La nouvelle présidente de la Commission européenne a placé son mandat sous le signe de la géopolitique. Sa visite en Éthiopie marque une étape importante.
Par Maurice Duteil
Pour sa première sortie officielle en dehors de l’UE, la présidente de la Commission européenne Ursula Von der Leyen a choisi l’Ethiopie. L’ancienne ministre allemande de la Défense, qui occupe son poste depuis le 1er décembre, a atterri samedi matin à Addis-Abeba. Elle s’est immédiatement rendue au quartier général de l’Union africaine pour y rencontrer le président de la commission de l’UA, Moussa Faki Mahamat. Au menu des échanges : les questions de migrations et de soutien aux opérations sécuritaires africaines.

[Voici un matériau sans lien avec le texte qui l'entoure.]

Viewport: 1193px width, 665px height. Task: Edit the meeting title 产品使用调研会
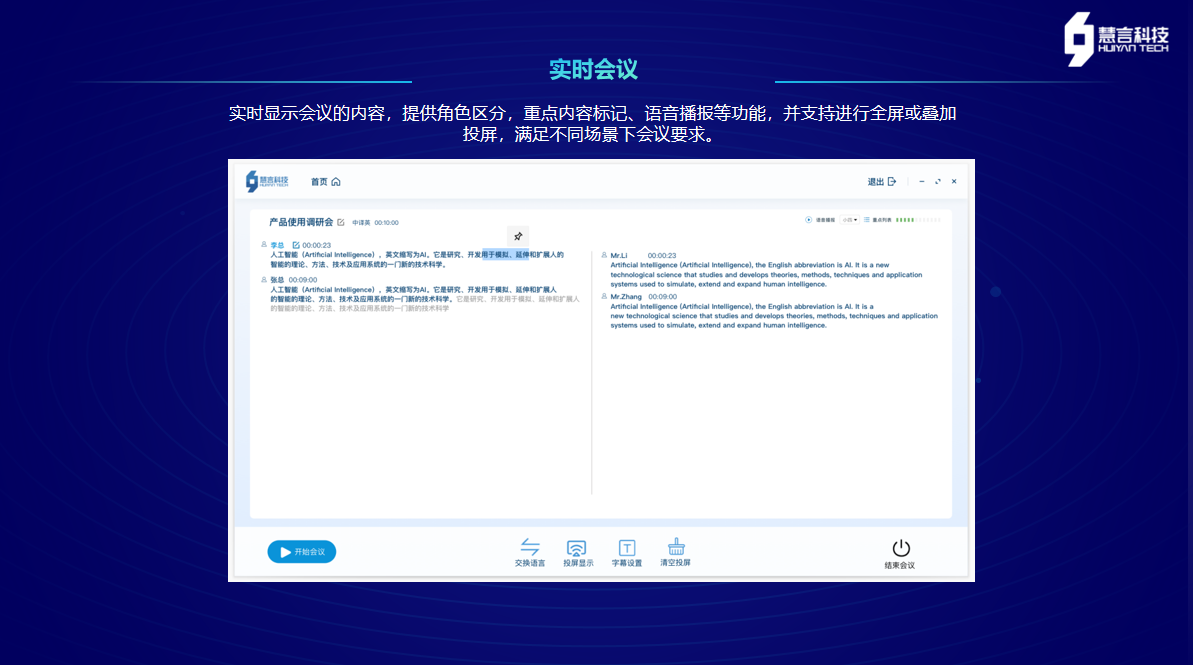point(341,222)
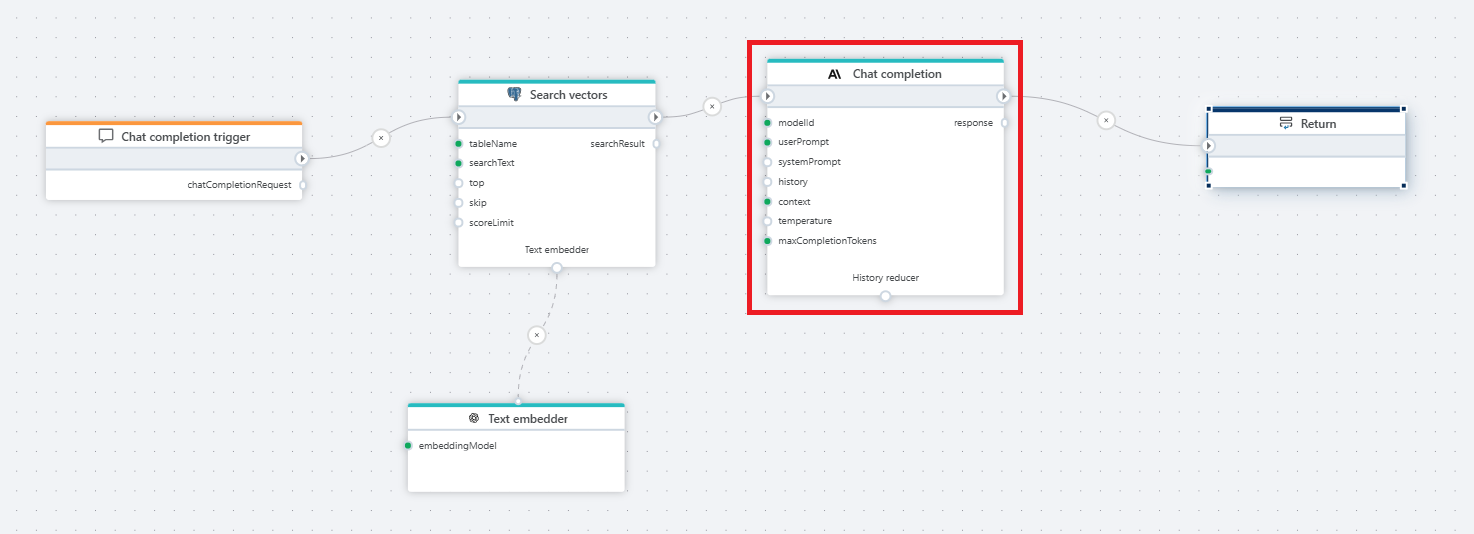Delete the dashed Text embedder connection
Screen dimensions: 1474x534
tap(537, 335)
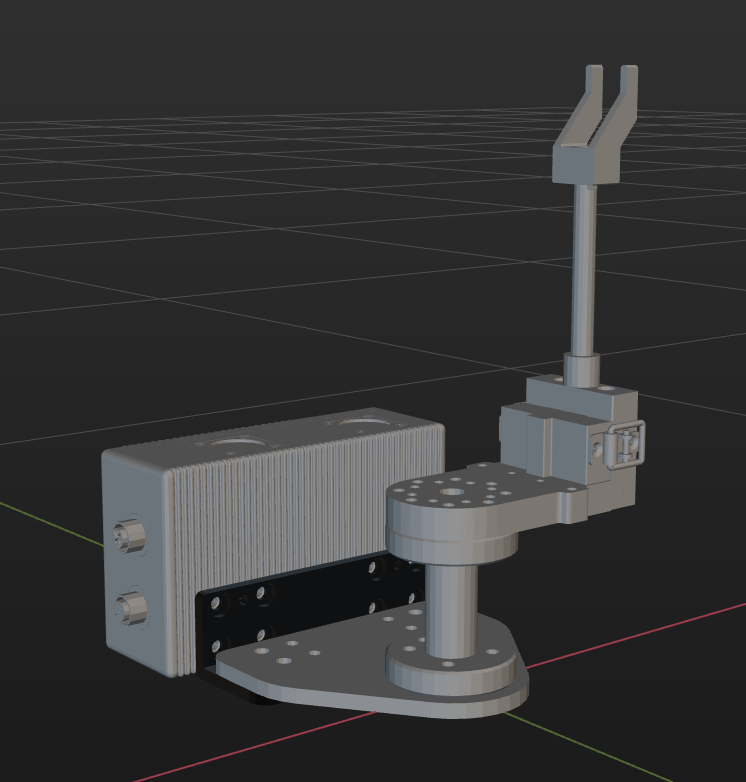
Task: Select the vertical cylindrical post
Action: click(451, 608)
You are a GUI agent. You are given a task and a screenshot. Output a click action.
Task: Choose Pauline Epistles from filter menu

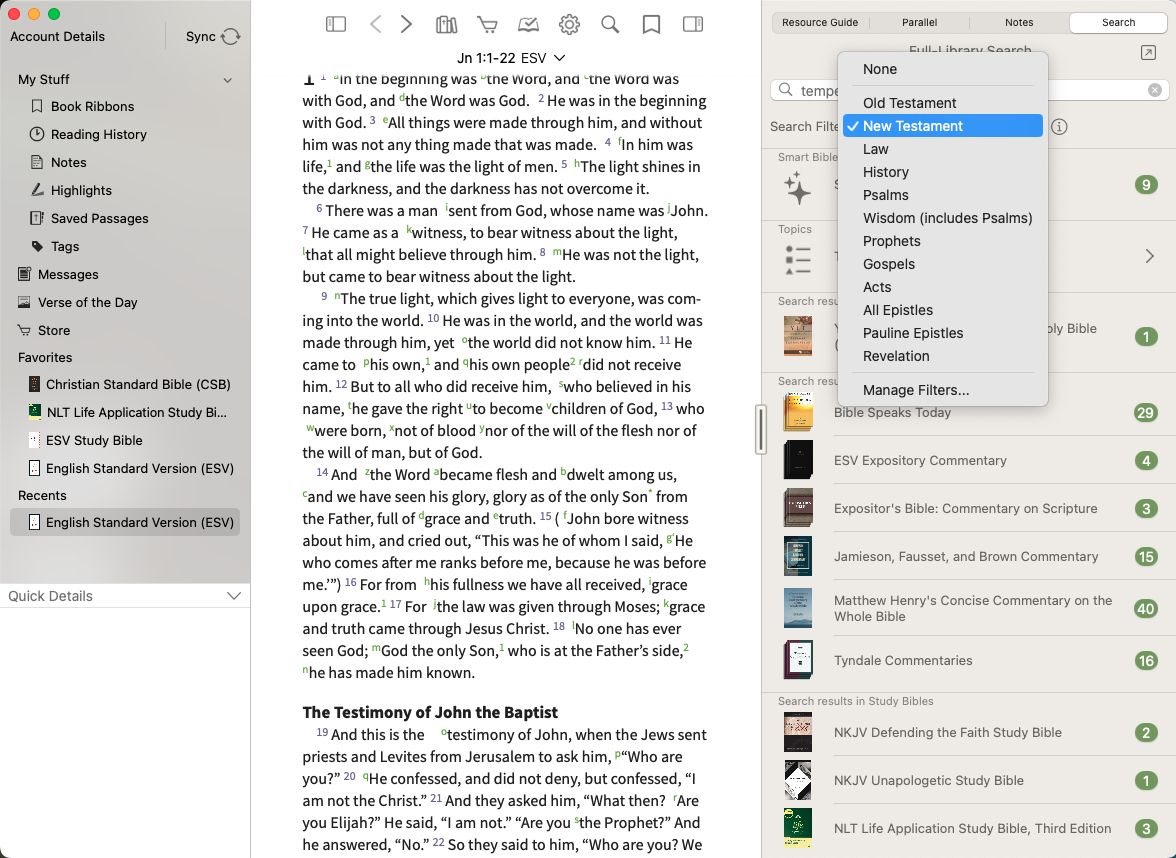point(913,333)
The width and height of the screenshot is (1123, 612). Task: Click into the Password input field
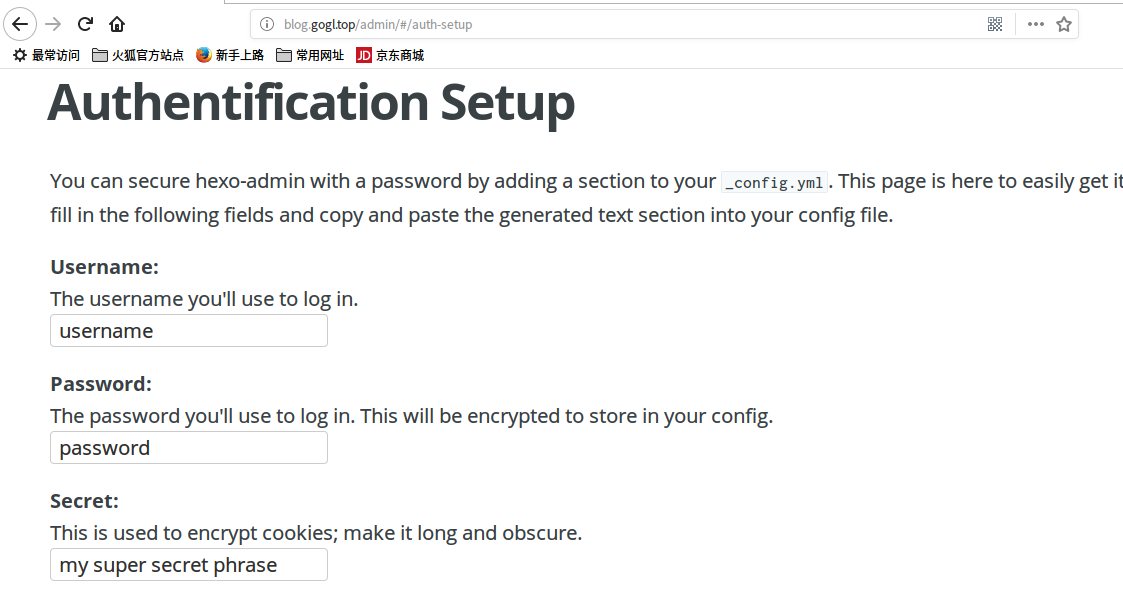point(189,448)
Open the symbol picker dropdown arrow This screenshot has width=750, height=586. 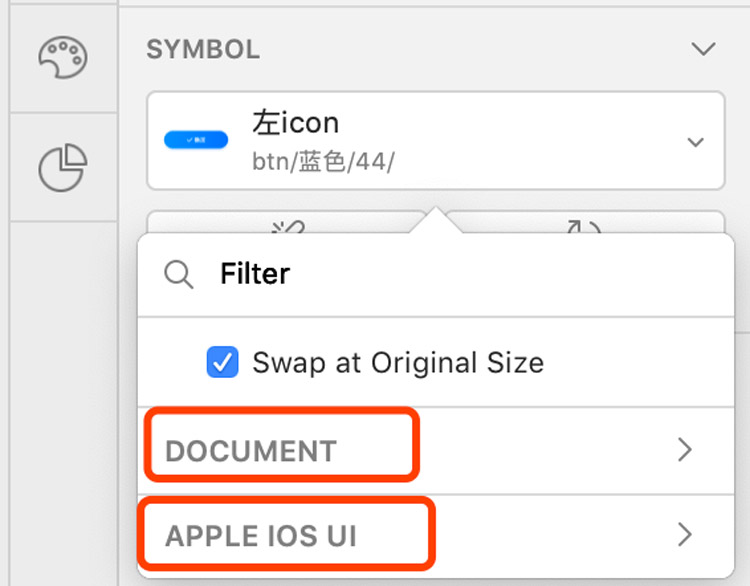pos(696,142)
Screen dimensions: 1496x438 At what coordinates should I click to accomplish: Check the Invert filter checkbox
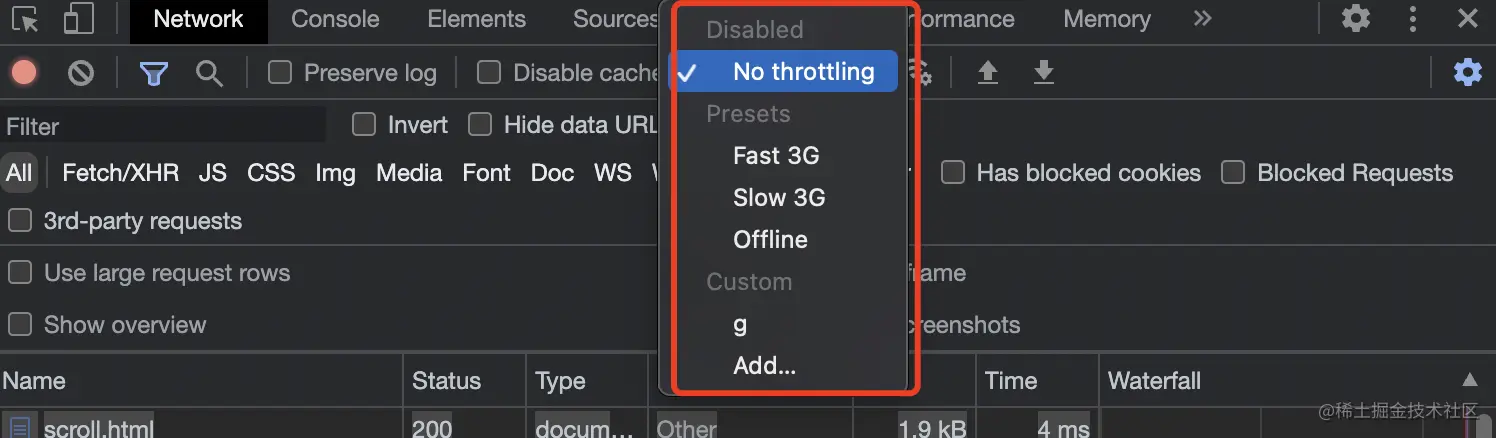[364, 124]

Pour souligner le fait qu’elle avait personnellement choisi l’Afrique pour son premier voyage, il déclarera que : ‘’Cela fait maintenant moins d’une semaine que la Commission européenne a pris ses fonctions et je suis ici au cœur du continent africain.’’ Et d’ajouter : ‘’J’espère que ma présence à l’Union africaine pourra envoyer un message politique fort. Parce que le continent africain et l’Union africaine comptent pour l’Union européenne et la Commission européenne’’. Voilà qui est dit. Mais au-delà de la rhétorique, comment l’UE peut-elle concrètement aller de l’avant avec l’Afrique ?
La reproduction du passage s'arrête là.